▸ DATA LISTING:
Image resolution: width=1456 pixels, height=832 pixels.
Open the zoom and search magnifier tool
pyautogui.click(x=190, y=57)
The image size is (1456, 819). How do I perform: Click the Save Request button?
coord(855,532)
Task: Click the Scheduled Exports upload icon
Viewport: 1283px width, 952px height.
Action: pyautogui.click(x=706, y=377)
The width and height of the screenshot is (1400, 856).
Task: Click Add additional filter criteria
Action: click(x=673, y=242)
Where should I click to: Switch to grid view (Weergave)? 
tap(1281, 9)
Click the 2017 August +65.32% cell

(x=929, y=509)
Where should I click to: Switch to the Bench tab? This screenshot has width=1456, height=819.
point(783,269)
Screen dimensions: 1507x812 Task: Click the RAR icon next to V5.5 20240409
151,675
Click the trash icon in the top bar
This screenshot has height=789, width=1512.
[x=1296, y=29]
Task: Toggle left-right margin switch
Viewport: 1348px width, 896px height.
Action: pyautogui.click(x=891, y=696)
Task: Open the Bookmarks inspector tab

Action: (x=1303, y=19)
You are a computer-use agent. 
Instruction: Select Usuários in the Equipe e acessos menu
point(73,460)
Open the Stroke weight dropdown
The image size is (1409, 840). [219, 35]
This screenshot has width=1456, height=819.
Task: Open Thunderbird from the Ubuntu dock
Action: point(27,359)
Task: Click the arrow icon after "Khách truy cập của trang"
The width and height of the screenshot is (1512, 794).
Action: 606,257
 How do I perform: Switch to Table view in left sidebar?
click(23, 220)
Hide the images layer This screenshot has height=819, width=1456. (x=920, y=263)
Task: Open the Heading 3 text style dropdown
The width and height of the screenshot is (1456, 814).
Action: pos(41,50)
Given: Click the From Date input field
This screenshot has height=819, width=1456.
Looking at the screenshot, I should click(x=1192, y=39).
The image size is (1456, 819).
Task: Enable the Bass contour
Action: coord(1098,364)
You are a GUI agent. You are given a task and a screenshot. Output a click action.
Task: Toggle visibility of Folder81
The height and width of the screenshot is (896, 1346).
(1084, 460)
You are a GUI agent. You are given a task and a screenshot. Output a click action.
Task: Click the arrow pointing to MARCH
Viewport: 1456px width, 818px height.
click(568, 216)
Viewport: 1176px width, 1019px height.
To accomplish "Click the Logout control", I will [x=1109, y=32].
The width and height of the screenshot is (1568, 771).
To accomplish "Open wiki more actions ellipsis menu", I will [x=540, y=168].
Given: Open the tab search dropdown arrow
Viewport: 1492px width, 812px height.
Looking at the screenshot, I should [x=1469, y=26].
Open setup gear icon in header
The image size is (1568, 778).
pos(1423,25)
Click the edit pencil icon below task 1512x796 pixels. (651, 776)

▸ EXERCISE OBJECTIVE: In the data above, which lines include "pixels"? Return those lines.

▸ REPLY TO THE EXERCISE:
Image resolution: width=1456 pixels, height=832 pixels.
Click the edit pencil icon below task 1512x796 pixels. (651, 776)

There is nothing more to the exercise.